> **Collected data entries**:

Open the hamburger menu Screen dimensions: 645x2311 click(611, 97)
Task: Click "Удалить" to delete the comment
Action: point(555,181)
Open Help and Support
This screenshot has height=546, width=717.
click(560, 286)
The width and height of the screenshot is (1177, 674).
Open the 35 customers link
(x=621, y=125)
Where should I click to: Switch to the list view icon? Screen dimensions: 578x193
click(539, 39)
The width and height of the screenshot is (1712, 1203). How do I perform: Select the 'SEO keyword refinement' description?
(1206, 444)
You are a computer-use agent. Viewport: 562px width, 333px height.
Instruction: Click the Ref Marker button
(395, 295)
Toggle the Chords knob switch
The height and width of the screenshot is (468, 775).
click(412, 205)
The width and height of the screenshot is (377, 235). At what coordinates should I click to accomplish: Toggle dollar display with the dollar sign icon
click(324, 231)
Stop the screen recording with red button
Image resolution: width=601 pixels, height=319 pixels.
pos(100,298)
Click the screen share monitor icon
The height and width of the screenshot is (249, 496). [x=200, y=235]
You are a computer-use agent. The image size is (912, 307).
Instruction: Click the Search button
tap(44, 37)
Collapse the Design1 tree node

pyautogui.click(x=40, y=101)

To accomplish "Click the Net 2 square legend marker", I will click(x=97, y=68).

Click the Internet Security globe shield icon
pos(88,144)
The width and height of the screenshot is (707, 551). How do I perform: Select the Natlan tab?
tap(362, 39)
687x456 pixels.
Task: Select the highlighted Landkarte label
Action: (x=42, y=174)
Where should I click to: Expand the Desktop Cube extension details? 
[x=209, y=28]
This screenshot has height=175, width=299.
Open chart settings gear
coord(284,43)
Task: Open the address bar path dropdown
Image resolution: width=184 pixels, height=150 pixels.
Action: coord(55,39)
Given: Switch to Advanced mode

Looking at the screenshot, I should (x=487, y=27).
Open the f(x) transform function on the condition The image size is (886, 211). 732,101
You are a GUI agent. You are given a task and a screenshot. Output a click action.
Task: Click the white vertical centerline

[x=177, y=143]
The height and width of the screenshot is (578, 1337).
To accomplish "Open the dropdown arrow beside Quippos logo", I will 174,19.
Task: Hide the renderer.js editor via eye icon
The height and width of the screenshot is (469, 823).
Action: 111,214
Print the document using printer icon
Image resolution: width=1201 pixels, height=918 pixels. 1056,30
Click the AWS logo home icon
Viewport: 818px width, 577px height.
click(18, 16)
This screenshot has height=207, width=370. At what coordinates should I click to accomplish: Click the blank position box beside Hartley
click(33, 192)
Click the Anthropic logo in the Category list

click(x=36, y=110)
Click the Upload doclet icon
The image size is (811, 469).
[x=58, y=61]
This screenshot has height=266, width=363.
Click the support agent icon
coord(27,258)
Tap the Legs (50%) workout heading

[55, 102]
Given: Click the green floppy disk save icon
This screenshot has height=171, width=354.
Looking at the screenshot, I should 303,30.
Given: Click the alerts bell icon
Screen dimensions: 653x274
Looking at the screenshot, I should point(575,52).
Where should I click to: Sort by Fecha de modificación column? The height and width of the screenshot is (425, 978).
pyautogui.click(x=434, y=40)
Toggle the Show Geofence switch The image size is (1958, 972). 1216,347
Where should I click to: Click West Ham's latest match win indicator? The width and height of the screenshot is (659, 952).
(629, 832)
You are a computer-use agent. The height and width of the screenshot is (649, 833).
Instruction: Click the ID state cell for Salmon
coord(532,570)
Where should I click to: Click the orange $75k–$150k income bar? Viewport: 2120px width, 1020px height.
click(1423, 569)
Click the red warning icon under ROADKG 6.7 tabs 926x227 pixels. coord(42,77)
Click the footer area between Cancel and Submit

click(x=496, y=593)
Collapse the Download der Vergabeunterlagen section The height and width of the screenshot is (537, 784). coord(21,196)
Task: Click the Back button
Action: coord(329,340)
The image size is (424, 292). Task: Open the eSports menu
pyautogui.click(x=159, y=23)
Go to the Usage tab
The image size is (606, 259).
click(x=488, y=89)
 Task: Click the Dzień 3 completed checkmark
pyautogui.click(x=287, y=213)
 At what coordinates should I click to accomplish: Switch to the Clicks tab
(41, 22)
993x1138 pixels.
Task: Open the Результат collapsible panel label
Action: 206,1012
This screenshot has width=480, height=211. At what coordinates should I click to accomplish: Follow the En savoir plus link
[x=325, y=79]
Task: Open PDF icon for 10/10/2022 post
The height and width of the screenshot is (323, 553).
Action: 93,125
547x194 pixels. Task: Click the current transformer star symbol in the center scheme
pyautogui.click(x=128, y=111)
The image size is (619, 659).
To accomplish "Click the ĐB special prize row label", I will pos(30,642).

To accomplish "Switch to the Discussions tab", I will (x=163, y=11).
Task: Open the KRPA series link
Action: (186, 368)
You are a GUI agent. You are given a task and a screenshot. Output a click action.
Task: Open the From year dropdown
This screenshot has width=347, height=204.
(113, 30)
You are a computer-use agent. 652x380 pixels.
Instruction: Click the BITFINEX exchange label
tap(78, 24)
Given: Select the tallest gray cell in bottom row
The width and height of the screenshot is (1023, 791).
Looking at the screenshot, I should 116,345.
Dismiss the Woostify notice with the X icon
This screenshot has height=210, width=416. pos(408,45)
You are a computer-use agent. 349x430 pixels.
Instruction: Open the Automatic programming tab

> **Exercise description**: In the records above, some lines may contain the word "dropdown"; copy every one of them.

> **Finished task**:
Task: Open the address bar path dropdown
To accomplish "Open the dropdown arrow beside Quippos logo", I will 174,19.
Task: Open the From year dropdown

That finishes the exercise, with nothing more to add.